Monday, January 11, 2010

Those awesome lists...

For Christmas, my husband bought me a planner. I got to choose the color between something boring and lime green.

So, I'm sitting here with my lime green planner in hand, and I made a list of everything that I wanted to get done today. I asked the Lord for guidance as to what I should do first.

Here were the random things on the list:

Make verse practice sheet
clean craft room
hang labels in dungeon
print off things for study skills class
coordinate test for Algebra 1/2 with boys
call Mr. Asher for cello replacement/ repair
Iron
make bread
teach Emily one hour school
study SBC (bible study)

After I did that, I put numbers next to each of the items. At 3:37 p.m., do you want to know what's done for today?

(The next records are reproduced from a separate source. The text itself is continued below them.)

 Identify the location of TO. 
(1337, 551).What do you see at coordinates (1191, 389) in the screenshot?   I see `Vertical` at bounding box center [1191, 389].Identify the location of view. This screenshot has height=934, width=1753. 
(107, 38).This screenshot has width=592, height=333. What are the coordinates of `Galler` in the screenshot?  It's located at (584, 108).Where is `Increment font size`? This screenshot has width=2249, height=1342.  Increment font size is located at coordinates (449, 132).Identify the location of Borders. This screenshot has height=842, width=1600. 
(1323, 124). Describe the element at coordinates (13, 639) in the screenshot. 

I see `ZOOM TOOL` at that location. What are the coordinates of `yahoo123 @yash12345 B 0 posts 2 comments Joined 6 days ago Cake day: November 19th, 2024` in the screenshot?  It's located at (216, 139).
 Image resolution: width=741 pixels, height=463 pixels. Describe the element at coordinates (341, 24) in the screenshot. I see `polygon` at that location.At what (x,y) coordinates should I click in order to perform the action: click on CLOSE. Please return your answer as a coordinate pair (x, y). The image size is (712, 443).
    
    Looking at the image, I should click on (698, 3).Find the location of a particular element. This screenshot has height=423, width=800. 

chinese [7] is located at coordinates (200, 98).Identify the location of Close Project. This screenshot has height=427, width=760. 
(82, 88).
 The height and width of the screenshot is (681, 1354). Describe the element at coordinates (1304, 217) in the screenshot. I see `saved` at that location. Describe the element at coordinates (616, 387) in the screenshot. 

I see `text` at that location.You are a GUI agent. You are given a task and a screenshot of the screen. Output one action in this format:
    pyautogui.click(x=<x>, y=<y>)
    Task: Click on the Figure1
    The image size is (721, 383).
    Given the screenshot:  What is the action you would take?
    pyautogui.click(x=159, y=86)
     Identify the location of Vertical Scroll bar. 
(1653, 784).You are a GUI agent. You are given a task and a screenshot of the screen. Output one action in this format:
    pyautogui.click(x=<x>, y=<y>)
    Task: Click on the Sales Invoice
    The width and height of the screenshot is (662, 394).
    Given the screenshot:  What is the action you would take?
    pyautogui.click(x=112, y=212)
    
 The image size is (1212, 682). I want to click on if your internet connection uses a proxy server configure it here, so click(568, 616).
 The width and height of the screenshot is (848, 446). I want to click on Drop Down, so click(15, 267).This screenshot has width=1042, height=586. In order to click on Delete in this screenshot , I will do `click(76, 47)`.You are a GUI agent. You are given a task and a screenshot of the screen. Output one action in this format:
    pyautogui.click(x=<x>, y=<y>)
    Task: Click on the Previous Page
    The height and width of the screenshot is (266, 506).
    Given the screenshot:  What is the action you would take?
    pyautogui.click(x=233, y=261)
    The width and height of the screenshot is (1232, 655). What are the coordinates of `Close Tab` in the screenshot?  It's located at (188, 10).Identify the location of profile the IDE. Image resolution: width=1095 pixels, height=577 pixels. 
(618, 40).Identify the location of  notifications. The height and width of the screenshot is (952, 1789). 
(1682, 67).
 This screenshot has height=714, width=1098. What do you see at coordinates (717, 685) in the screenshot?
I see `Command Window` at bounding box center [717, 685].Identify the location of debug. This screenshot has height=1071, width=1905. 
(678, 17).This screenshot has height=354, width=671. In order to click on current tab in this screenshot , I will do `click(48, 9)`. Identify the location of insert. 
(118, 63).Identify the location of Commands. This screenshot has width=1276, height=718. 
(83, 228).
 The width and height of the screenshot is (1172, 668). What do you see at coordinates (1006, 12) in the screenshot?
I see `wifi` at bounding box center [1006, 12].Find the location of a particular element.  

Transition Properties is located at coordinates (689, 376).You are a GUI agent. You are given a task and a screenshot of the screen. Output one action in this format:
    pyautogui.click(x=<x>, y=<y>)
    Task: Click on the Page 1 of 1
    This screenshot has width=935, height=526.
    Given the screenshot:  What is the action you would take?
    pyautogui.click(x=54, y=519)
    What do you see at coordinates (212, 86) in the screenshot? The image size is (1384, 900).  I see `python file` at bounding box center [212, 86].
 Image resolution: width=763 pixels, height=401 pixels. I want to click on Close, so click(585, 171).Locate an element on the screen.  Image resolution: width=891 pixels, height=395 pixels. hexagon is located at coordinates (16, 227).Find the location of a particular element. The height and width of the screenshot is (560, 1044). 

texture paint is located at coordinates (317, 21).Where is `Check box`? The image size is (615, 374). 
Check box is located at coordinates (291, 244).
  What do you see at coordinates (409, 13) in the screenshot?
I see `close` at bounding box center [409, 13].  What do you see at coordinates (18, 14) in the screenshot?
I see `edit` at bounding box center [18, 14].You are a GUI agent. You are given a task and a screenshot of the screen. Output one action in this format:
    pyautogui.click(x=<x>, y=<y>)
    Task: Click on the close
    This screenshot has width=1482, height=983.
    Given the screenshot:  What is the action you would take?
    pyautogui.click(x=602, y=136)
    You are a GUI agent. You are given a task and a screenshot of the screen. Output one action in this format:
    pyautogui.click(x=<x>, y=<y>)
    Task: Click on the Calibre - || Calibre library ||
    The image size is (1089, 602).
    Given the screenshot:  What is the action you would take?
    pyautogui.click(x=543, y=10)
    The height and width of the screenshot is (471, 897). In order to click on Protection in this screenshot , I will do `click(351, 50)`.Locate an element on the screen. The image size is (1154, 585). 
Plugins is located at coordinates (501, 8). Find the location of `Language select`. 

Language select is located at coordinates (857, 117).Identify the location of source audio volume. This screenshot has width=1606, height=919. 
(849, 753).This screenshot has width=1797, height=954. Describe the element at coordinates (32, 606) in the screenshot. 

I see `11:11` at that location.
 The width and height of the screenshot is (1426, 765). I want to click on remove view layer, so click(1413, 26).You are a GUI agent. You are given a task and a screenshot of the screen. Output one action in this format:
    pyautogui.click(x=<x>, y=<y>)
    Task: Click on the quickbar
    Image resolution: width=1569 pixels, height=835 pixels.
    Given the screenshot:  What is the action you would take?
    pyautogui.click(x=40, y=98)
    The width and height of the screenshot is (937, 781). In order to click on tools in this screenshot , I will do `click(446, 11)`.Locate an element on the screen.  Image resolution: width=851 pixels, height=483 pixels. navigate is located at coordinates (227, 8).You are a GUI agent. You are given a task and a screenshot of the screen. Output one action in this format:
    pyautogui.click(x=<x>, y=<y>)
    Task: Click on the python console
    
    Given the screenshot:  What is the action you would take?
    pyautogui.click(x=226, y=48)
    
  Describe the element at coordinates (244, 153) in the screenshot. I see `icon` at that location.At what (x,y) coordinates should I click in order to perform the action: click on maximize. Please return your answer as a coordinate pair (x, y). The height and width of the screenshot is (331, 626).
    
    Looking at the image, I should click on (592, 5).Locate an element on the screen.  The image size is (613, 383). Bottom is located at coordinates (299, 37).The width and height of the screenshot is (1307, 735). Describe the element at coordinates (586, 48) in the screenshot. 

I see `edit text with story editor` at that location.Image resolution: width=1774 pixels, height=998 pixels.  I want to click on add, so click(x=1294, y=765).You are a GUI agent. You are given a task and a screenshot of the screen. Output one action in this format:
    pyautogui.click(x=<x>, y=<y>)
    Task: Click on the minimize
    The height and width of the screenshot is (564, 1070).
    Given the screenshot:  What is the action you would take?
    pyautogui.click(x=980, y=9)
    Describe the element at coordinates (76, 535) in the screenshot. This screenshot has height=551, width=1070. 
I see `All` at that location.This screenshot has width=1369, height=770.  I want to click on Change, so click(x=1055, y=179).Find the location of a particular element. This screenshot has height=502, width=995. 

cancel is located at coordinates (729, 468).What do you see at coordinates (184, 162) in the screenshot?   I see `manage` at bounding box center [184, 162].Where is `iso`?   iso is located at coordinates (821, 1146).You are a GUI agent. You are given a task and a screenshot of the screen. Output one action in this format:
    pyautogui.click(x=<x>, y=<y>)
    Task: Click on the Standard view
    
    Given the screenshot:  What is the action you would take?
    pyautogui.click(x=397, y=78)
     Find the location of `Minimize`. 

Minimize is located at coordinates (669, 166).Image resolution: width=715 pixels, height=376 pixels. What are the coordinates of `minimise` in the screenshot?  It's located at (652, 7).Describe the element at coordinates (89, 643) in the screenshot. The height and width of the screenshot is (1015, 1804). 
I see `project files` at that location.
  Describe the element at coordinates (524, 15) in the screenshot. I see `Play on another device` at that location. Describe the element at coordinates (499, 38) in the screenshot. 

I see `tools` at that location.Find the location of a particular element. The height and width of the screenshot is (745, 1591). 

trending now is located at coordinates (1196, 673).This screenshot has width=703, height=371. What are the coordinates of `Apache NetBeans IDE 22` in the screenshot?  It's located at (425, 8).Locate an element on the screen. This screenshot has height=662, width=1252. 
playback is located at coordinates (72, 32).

1. Made a practice sheet for my memory verses. I have the entire chapter of Psalm 34 as my memory goal. On the sheet is the first 2-3 words of each verse with lines to write the rest of it.

2. Made bread. (the kids helped)

3. Ate breakfast/ cleaned up room/ got dressed (not on list) and did school with Emily

4. Called Tom and coordinated for the kids to run the cello errand.

5. Got together with the boys to figure out their Algebra 1/2 tests.

6. Cleaned up craft room.

7. Printed off study skills materials for tomorrow's class.

So, what's left? The labels, SBC, and ironing. But I'm tired and hungry. So, they'll have to wait.
All this to say that it feels good to put the Lord first, the household/ kids second and the blogging third. Yes, we CAN have joy and peace and order in our lives if we submit our desires to Him.

Emily said to me, "Let's sing a joyful working song today, Mommy," and she proceeded to sing

(to the tune of old time religion)

I've got joy in the morning
I've got joy in the evening
I've got joy in the noontime.. and that's good enough for me..

I've got joy (rest) WOOO!
I've got joy Wooo!
I've got joy Woo!... it's good enough for me..

And if you want to try this at home, make sure to throw your hands into the air when you say, "Woooo!"

(No, I don't give her coffee... she's just too much like me)

So, let's have JOY in our little lists and submit our desires to him!

Sunday, January 10, 2010

Psychology or not?

I'm going to go out on a limb here. Are you ready?

Psychology.

That's it. I like psychology. I mean I really like psychology.

So, what do I mean when I say: psychology? Am I talking about the Psyche 101 class in college? Am I talking about Freud, Skinner, or what? And what does a Christian have to do with all of that stuff? We have the Bible, and that's enough, right?

The concept of psychology is embodied by this thought: the study of the human mind/ inmost being. Both worldly people and Christians are capable of observing the workings of the human psyche. Under the premise that human thought controls human behavior, many people have come up with interesting observations of what makes our mind work. The study of the human mind is very interesting but very complex.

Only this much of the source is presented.